Texte à lire:

----------

La serrurerie est à l'image des mots de passe: un échec. Les gens ferment essentiellement leur porte parce que l'assurance leur impose une serrure certifiée A2P avec au moins 3 points d'ancrage. Mais dès qu'on s'éloigne des grandes villes, les maisons restent ouvertes d'une manière ou d'une autre - le chien de garde étant souvent beaucoup plus efficace qu'une serrure sur un périmètre indéfendable. C'est le bon sens paysan.
"Vos papiers sont triés": bien sûr, mais comment faire lorsque la lettre laisse une trace dans l'enveloppe (le répertoire temporaire) et la poubelle qui l'a contenue ? Et comment faire lorsque le papier doit être photocopié quotidiennement de manière incrémentale, et transporté sur 2 ou 3 autres sites de stockage physique ?
J'arrête là. Il ne faut pas utiliser d'analogie entre le monde "physique" et le monde "numérique". C'est comme imaginer que les anges s'ennuient et voudraient avoir Facebook.

Le guide d'hygiène informatique

Il est ici (ou en version simplifiée sur laquelle je base mon analyse). Mon Dieu! Et je ne parle pas de la mise en page digne de Word 97 (le document a pourtant été produit avec Excel 2010), mais bien du fond.

----------

Jeu de données:
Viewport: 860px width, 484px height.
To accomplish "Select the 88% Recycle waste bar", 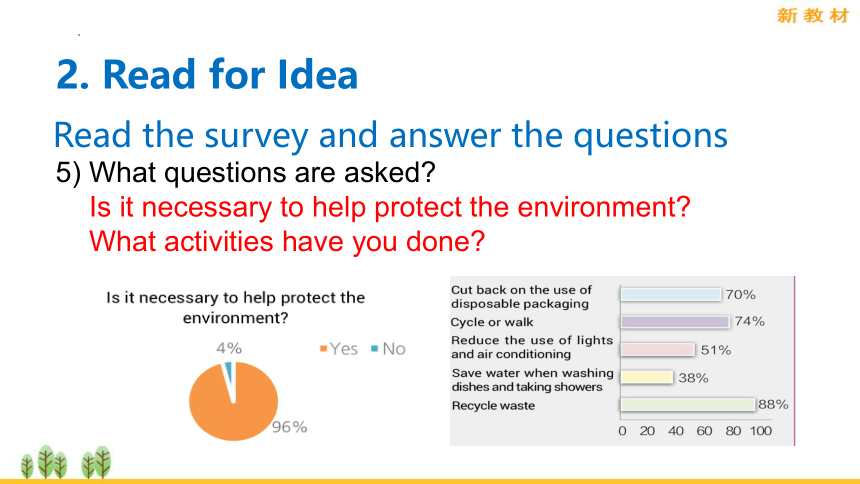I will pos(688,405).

----------

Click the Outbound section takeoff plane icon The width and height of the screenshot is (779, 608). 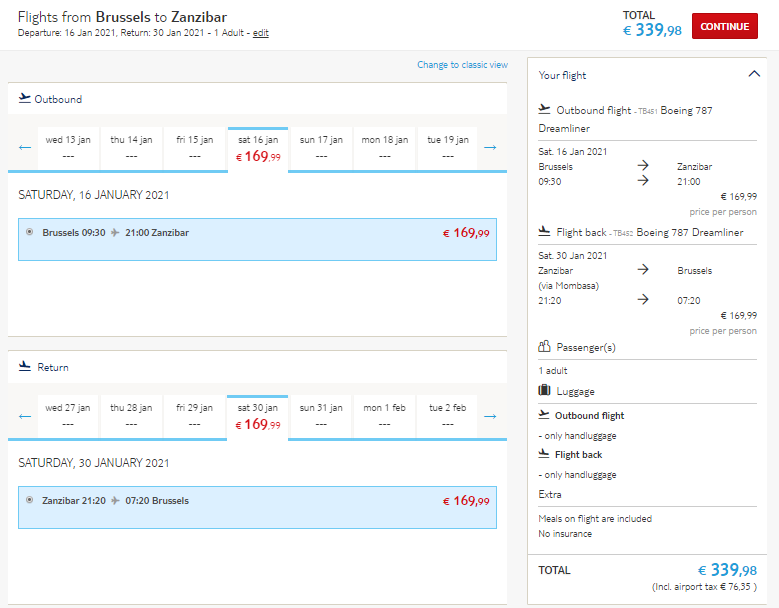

----------

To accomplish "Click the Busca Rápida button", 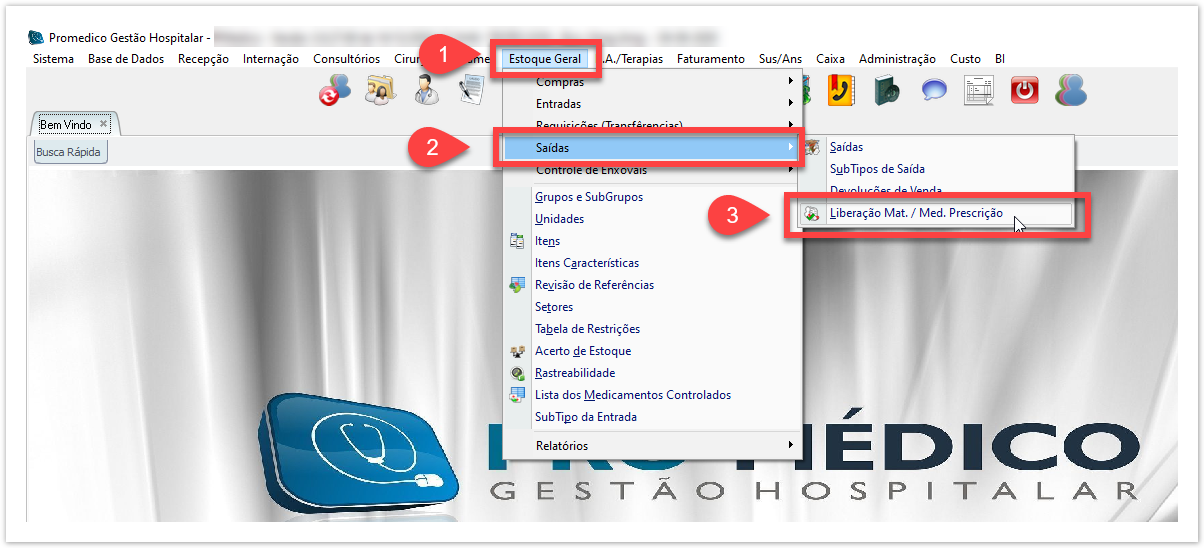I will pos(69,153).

----------

Consignes:
a) Relevez tous les logiciels et services numériques nommés dans le texte sur le guide d'hygiène informatique.
b) Mettez à jour le passage du texte sur le guide d'hygiène informatique compris entre « J'arrête là. Il » et « bien du fond. », bornes incluses, en remplaçant « anges » par « chats ».
Ce listing provient d'une autre source que le texte.

Corrigés:
a) Facebook, Word 97, Excel 2010

b)
J'arrête là. Il ne faut pas utiliser d'analogie entre le monde "physique" et le monde "numérique". C'est comme imaginer que les chats s'ennuient et voudraient avoir Facebook.

Le guide d'hygiène informatique

Il est ici (ou en version simplifiée sur laquelle je base mon analyse). Mon Dieu! Et je ne parle pas de la mise en page digne de Word 97 (le document a pourtant été produit avec Excel 2010), mais bien du fond.